Established 1874.

The Oberlin Review

Established 1874.

The Oberlin Review

Established 1874.

The Oberlin Review

College Introduces LSAT, MCAT, EMT Winter Terms

Career Exploration and Development has launched three new Winter Term projects for the 2024 term. They are preparations for the Law School Admissions Test, the Medical College Admissions Test, and an Emergency Medical Technician training project. 

The courses were created to provide students with pre-professional programming and prepare them for their careers, according to Anthony Pernell-McGee, executive director of Career Exploration and Development and pre-law advisor.

“We have a 97 percent acceptance rate for law school,” Pernell-McGee said. “So I know, as a former lawyer, that students want to go to law school. And I think that it is our responsibility to help them prepare for the LSAT so that they [can] get into the school of their choice. And we have a lot of Obies who do have an interest in law, so it just makes common sense to do it.”

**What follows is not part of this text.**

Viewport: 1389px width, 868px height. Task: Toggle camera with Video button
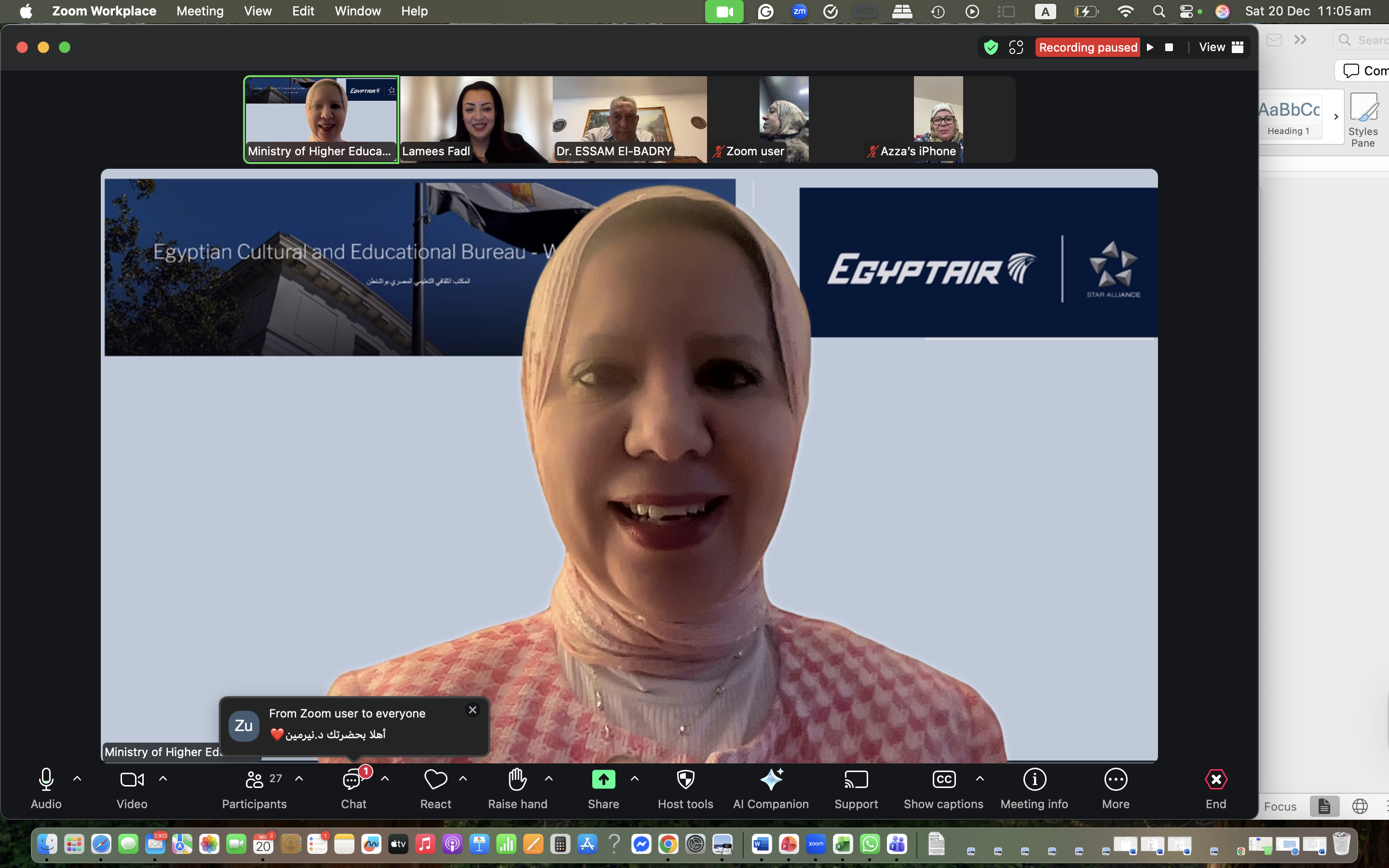tap(132, 780)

The LSAT Program is an on-campus project and is being held in collaboration with the Princeton Review. Princeton Review will provide live remote instruction to participating students. 

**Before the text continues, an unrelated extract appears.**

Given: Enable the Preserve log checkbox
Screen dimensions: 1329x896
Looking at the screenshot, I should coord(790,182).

All students will receive 30 hours of instruction, the LSAT Pathways course books, 365 days of online Princeton Review student portal access, and 16 full-length practice tests, including all available practice questions. Over the course of the Winter Term, students will sit for the LSAT practice exam four times.

According to Pernell-McGee, the impetus for the creation of the course was that students were requesting funding for LSAT Winter Term programs, which led the CED to begin preparing an on-campus program to provide an alternative to individual projects.

The program’s enrollement fee is $700, which Pernell-McGee said was a good deal, as the course would normally cost students thousands of dollars. 

While the program is open to all students, preference will be given to graduating fourth- and fifth-years. The deadline to commit has been extended by the CED to Nov. 17, 2023.

College second-year Eli Ramer, who is considering law school but is not registered for the LSAT Winter Term, said that he would consider doing the project later on in his Oberlin career. 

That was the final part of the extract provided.